Poseł Platformy Obywatelskiej Grzegorz Schetyna odnosząc się do rezolucji europarlamentu mówił w "Kropce nad i" w TVN24, że "to, co próbuje robić dzisiaj PiS z ordynacją wyborczą, jest po prostu poza standardem europejskich zachowań i poza standardem demokracji".
- Nie damy się zakneblować, będziemy mówić: jeżeli będziecie łamać prawo, to za to odpowiecie - oznajmił Schetyna. - Jeżeli mamy wsparcie parlamentów innych krajów, Parlamentu Europejskiego, to tylko dobrze. Nie będzie tak, że te wybory będą się odbywać w ciszy i wszystko będzie tak, jak sobie PiS zaplanuje czy przygotuje. Nie, będziemy głośno mówić o łamaniu prawa i odpowiedzialności - podkreślił.
"Zapłacicie za to najwyższą cenę polityczną, bo przegracie wybory"
Schetyna mówił również o sprawie przejazdu ulicami Warszawy limuzyny, w której był minister Michał Dworczyk. Limuzyna podszywała się pod pojazd uprzywilejowany, by polityk mógł zdążyć na obchody 159. miesięcznicy smoleńskiej - podał "Fakt". Relacjonował, że kierowca "wyciągnął z kokpitu koguta policyjnego, zamocował go na dachu i włączył sygnały świetlne".
Według gościa TVN24, "jak w soczewce widać po prostu, jak oni traktują prawo, państwo". - Samochody służbowe służą do prywatnych eskapad, mogą wszystko, to znaczy zakładać sygnał i jechać na sygnale, chociaż nie mają uprawnień. Wszystko mogą, bo uważają, że (...) są właścicielami Polski i nikt ich za to nie oceni. Łamią prawo i to jest coś normalnego dla nich.
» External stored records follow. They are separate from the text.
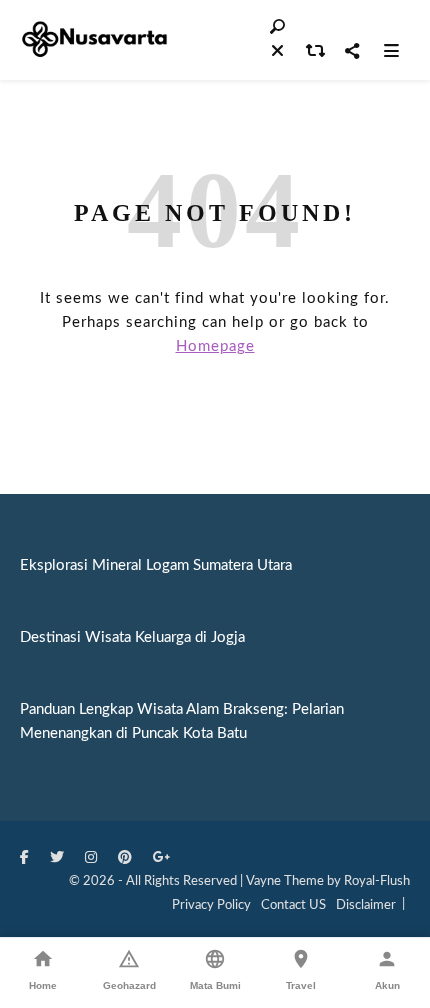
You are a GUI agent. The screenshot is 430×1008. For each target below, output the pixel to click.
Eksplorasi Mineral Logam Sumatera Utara (156, 565)
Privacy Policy (211, 905)
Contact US (293, 905)
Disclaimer (366, 905)
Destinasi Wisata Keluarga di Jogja (132, 637)
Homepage (215, 346)
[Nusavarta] (95, 39)
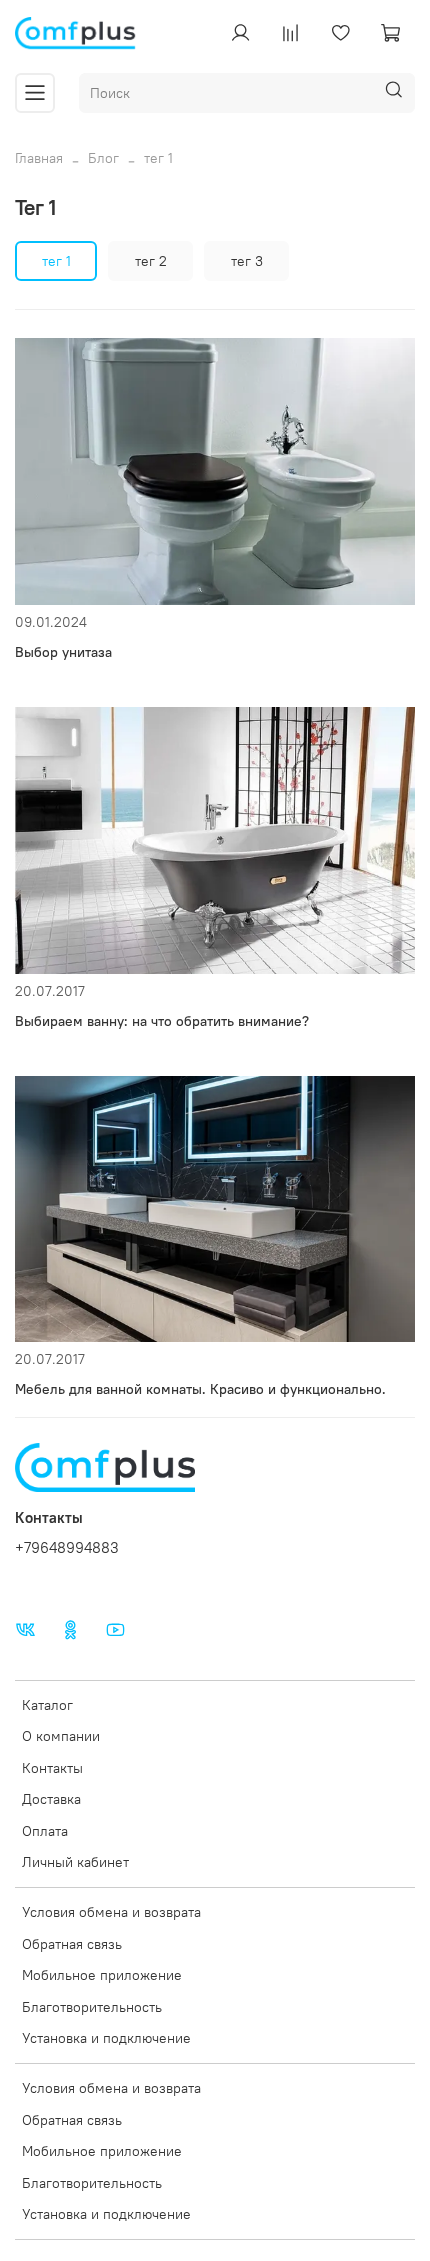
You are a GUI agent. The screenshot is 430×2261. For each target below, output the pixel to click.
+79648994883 (67, 1547)
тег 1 (56, 261)
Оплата (45, 1831)
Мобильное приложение (102, 1975)
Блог (103, 158)
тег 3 (247, 261)
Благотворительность (92, 2007)
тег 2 (151, 261)
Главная (39, 158)
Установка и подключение (106, 2038)
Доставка (51, 1799)
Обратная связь (72, 1944)
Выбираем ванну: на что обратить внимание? (162, 1021)
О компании (61, 1736)
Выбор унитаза (63, 652)
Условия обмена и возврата (111, 1912)
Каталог (47, 1705)
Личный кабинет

Dlatego mówię im jeszcze raz: zapłacicie za to najwyższą cenę polityczną, bo przegracie wybory - ocenił Schetyna.
Pytany, dlaczego jego zdaniem Polaków nie wzburza takie zachowanie, polityk PO odparł, że "już dzisiaj, po tych ośmiu latach, wszystko widać i wszystko wiemy". - Jestem przekonany, że będziemy o tym pamiętać w październiku, bo za to trzeba naprawdę zapłacić. Najwyższy czas - dodał.
Schetyna: Giertych i Petru powinni być ważną częścią paktu senackiego
Gość "Kropki nad i" był również pytany, czy Roman Giertych i Ryszard Petru powinni być kandydatami do Senatu. - Jeżeli chcą kandydować do Senatu, a wiem, że był taki plan, powinni być ważną częścią paktu senackiego, czyli reprezentować opozycję demokratyczną. To ma sens. Nie ma sensu, żeby występowali przeciwko kandydatom opozycji. Muszą tę listę, jeżeli chcą kandydować, wzmocnić, a nie rywalizować – odparł.
Pytany, czy chciałby, żeby znaleźli się na opozycyjnej liście, odpowiedział: - Myślę, że tak. Tylko tu jest kwestia znalezienia okręgów, wpisania się w porozumienia kilku partii.
Na uwagę, że część polityków opozycji protestuje wobec zapowiedzi Giertycha o starcie, Schetyna powiedział, że "to jest kwestia miejsca, przekonania, determinacji i tego, żebyśmy po prostu wygrali te wybory do Senatu, bo to będzie bardzo ważne".
Przekazał też, że rozmowy na temat paktu senackiego trwają. - Wiem, że dzisiaj było spotkanie, są następne kroki – powiedział Schetyna.